Tunus’ta 17 Nisan’da iftar vaktinde güvenlik güçleri tarafından evine baskın düzenlenmesinin ardından gözaltına alınan Nahda lideri ve eski Meclis Başkanı Raşid el Gannuşi, 48 saatlik savcılık sorgusunun ardından dün akşam saatlerinde sevk edildiği Tunus Asliye Mahkemesi tarafından bugün sabaha karşı tutuklandı.

"Devlet güvenliğine karşı komplo"
Gannuşi’nin beraberindeki 11 kişinin daha soruşturma dosyasında yer aldığı ve soruşturmanın ‘devlet güvenliğine karşı komplo’ dosyası kapsamında olduğu kaydedildi.
Mahkeme, Gannuşi ile birlikte gözaltına alınan Nahda ileri gelenlerinden Muhammed el Kumani, Bilkasım Hasan ile diğer 6 Nahda üyesinin tutuksuz yargılanmalarına karar verdi.
Nahda Hareketi'nden gelen açıklamada tutuklama kararı şiddetle kınandı.

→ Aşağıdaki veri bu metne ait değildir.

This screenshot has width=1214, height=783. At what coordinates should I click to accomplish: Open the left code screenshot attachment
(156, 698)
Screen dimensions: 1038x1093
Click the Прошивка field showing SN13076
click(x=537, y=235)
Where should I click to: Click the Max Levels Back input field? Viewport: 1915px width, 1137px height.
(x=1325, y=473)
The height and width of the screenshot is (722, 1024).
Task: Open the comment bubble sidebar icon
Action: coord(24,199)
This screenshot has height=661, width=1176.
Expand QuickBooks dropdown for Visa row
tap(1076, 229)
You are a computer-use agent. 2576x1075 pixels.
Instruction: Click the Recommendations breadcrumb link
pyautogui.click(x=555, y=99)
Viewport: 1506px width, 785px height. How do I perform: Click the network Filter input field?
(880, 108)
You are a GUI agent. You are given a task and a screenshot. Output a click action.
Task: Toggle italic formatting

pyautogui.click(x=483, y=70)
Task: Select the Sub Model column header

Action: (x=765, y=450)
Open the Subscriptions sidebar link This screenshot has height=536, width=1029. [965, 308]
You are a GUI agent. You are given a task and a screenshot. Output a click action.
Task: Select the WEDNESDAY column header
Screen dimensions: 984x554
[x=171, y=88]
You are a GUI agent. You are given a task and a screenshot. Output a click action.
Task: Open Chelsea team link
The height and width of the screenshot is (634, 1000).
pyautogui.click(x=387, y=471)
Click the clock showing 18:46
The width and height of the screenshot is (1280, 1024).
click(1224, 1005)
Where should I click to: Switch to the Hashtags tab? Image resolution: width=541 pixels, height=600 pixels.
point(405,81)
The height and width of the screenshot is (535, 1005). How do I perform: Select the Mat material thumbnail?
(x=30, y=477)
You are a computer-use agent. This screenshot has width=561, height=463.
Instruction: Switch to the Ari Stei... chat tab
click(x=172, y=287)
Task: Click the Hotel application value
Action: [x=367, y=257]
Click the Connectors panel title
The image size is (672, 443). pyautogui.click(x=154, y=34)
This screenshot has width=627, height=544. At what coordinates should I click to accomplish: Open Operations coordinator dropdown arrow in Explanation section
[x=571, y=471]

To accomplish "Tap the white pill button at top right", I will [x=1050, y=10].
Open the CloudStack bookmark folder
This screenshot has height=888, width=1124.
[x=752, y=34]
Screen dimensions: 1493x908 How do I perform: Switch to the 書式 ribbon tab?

Açıklamada kararın siyasi olduğu; vatandaşların sosyal, ekonomik ve yaşam koşullarını iyileştirme konusundaki feci başarısızlığı örtbas etmek amacıyla tutuklama kararı verildiği kaydedildi.

Kızından açıklama
Gannuşi’nin kızı ise babasının cezayı duyduğunda, “Müminin bütün işi hayırdır. Hayır, Allah'ın takdirindedir. Neye hükmedersen hükmedersin. Sen sadece dünya hayatını yaşıyorsun. Ben gelecekten umutluyum" dediğini aktardı.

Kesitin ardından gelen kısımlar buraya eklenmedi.